_How to complete this task_:
Copy out exactly the lines from the start of the data to the line containing "Task: Click the 'Costs". Include both.

----

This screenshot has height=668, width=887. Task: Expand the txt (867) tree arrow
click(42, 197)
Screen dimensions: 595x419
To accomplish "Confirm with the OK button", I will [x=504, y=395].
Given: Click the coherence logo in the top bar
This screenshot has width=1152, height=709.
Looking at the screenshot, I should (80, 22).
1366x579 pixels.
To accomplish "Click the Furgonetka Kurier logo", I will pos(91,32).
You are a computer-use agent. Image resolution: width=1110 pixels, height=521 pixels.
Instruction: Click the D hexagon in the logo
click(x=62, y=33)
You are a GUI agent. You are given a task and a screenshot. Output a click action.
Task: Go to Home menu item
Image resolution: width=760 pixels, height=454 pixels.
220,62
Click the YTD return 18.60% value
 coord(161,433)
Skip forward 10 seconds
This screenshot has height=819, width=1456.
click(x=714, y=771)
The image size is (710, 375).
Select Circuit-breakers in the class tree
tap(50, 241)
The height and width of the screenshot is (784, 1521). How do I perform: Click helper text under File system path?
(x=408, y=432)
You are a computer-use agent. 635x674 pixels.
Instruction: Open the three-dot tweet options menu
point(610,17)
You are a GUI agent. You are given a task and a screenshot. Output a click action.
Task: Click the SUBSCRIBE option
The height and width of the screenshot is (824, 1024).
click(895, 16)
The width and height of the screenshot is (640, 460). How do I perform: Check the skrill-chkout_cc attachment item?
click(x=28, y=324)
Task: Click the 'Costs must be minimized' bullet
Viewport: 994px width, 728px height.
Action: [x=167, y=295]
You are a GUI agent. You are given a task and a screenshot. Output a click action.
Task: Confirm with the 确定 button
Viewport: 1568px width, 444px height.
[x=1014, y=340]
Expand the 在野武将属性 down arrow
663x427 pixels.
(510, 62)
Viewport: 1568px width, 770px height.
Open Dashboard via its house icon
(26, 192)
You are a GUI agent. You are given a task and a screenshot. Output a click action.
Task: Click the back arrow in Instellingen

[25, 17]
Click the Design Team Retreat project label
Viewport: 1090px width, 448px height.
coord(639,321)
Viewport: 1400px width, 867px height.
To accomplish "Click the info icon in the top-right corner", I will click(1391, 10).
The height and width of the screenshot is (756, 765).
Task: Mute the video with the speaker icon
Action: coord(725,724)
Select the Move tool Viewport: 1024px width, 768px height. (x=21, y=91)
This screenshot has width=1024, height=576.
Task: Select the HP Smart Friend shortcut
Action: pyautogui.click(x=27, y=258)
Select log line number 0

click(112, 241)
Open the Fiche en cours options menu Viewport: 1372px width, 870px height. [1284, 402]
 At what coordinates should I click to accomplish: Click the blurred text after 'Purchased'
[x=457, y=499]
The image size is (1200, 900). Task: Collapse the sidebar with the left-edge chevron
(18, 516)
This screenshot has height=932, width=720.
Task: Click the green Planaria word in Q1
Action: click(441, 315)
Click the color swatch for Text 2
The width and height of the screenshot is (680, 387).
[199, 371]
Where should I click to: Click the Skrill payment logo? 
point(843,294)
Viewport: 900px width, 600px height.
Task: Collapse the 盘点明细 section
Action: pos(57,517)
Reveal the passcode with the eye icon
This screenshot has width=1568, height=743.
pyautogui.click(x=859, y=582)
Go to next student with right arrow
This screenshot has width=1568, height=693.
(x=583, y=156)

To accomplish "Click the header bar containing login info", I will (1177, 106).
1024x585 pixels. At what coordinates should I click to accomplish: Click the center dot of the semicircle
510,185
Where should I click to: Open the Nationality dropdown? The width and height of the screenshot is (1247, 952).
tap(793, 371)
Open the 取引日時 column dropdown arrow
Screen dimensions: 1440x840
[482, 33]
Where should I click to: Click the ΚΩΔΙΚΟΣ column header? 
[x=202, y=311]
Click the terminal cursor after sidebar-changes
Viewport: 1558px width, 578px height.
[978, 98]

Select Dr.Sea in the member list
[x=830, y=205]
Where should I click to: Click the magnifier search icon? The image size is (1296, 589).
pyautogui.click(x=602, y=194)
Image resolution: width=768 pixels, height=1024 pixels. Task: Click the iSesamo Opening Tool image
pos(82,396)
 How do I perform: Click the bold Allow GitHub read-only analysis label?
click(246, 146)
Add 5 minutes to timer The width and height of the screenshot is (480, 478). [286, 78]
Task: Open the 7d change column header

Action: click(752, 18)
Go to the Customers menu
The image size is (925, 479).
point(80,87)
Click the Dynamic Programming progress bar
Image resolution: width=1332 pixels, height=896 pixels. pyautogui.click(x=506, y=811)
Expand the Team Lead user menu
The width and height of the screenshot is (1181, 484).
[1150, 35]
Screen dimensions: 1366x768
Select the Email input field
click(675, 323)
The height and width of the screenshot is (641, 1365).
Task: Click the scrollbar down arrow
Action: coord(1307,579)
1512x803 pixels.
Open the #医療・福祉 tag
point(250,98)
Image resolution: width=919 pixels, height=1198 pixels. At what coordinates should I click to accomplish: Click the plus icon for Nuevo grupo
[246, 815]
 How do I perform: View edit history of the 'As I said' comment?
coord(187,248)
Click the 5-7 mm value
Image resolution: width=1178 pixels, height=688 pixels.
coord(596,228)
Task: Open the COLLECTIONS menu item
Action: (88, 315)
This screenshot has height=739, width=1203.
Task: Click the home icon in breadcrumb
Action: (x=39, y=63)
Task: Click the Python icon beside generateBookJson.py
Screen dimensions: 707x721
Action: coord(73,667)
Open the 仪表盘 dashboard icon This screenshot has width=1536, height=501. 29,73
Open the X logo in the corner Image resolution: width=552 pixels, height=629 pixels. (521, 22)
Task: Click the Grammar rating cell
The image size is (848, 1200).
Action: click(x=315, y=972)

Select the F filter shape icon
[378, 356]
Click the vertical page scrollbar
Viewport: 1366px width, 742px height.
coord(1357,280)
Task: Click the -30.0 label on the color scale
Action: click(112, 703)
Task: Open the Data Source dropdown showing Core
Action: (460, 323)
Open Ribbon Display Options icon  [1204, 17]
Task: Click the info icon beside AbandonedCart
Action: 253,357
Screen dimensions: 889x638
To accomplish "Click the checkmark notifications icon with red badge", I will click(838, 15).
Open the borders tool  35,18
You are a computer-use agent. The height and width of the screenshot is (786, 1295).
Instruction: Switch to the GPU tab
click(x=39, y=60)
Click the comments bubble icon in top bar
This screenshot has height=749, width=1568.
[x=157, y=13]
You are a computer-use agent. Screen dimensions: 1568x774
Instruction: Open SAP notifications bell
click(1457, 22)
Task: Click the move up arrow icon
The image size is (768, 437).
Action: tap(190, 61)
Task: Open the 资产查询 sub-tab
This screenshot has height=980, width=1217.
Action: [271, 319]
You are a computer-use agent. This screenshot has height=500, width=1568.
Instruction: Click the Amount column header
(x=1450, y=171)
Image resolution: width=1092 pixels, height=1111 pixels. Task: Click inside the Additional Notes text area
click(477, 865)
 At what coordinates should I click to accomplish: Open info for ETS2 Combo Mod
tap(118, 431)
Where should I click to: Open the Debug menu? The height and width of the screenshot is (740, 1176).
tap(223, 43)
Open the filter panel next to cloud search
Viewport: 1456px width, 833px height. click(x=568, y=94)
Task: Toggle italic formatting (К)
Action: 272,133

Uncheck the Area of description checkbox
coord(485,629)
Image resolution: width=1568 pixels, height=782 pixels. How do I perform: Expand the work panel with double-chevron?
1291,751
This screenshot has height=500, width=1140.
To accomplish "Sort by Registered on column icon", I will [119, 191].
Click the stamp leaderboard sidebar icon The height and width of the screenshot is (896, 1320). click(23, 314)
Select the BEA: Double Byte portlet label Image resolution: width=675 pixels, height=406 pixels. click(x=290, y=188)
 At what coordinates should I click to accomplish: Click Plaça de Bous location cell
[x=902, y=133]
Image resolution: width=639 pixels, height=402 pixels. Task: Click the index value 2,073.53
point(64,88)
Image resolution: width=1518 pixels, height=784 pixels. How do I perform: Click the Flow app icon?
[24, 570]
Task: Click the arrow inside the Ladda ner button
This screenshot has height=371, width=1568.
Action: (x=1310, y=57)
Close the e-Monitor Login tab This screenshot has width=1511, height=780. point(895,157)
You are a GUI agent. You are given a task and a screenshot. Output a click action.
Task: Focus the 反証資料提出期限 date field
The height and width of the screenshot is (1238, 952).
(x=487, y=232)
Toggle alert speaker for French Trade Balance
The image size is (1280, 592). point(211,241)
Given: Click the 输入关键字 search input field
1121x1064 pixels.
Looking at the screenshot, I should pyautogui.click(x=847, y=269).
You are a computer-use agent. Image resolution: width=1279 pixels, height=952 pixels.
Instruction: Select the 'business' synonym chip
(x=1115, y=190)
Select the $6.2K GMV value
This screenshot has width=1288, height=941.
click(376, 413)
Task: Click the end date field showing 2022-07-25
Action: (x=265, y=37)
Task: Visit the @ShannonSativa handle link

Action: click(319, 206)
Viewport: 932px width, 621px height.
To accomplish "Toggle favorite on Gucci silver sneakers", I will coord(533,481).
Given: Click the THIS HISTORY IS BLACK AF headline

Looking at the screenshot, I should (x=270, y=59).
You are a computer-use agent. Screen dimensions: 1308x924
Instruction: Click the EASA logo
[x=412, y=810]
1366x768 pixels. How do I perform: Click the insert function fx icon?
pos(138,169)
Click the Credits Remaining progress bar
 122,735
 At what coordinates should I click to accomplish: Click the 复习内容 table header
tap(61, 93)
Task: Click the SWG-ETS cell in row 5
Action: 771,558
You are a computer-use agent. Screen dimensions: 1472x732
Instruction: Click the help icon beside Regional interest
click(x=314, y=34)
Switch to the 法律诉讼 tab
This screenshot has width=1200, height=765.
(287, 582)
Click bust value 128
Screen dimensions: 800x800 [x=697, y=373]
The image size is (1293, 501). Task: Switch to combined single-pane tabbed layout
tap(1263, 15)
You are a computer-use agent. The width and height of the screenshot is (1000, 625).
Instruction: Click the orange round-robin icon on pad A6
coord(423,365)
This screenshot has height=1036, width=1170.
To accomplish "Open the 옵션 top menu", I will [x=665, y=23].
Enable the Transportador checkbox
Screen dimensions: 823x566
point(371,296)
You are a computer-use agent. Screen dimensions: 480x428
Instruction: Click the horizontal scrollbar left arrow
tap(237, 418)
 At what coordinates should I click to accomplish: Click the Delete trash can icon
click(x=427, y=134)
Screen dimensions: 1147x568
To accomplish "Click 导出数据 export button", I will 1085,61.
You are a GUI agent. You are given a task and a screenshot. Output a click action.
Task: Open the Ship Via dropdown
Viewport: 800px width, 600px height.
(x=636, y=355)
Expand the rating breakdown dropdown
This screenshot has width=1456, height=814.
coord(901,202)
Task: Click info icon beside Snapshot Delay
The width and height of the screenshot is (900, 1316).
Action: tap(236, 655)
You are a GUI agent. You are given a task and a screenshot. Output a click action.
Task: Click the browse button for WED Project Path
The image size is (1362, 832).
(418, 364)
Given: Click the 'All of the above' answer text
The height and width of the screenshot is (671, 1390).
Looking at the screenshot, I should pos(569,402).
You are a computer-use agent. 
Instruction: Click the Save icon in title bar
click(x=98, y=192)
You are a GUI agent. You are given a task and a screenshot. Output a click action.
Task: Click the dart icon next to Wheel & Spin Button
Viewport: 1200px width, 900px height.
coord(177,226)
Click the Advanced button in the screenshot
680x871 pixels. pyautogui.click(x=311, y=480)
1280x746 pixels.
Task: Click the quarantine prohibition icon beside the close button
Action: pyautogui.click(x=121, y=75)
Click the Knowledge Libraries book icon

----

_Answer to this task_:
This screenshot has height=668, width=887. Task: Expand the txt (867) tree arrow
click(42, 197)
Screen dimensions: 595x419
To accomplish "Confirm with the OK button", I will [x=504, y=395].
Given: Click the coherence logo in the top bar
This screenshot has width=1152, height=709.
Looking at the screenshot, I should (80, 22).
1366x579 pixels.
To accomplish "Click the Furgonetka Kurier logo", I will pos(91,32).
You are a computer-use agent. Image resolution: width=1110 pixels, height=521 pixels.
Instruction: Click the D hexagon in the logo
click(x=62, y=33)
You are a GUI agent. You are given a task and a screenshot. Output a click action.
Task: Go to Home menu item
Image resolution: width=760 pixels, height=454 pixels.
220,62
Click the YTD return 18.60% value
 coord(161,433)
Skip forward 10 seconds
This screenshot has height=819, width=1456.
click(x=714, y=771)
The image size is (710, 375).
Select Circuit-breakers in the class tree
tap(50, 241)
The height and width of the screenshot is (784, 1521). How do I perform: Click helper text under File system path?
(x=408, y=432)
You are a computer-use agent. 635x674 pixels.
Instruction: Open the three-dot tweet options menu
point(610,17)
You are a GUI agent. You are given a task and a screenshot. Output a click action.
Task: Click the SUBSCRIBE option
The height and width of the screenshot is (824, 1024).
click(895, 16)
The width and height of the screenshot is (640, 460). How do I perform: Check the skrill-chkout_cc attachment item?
click(x=28, y=324)
Task: Click the 'Costs must be minimized' bullet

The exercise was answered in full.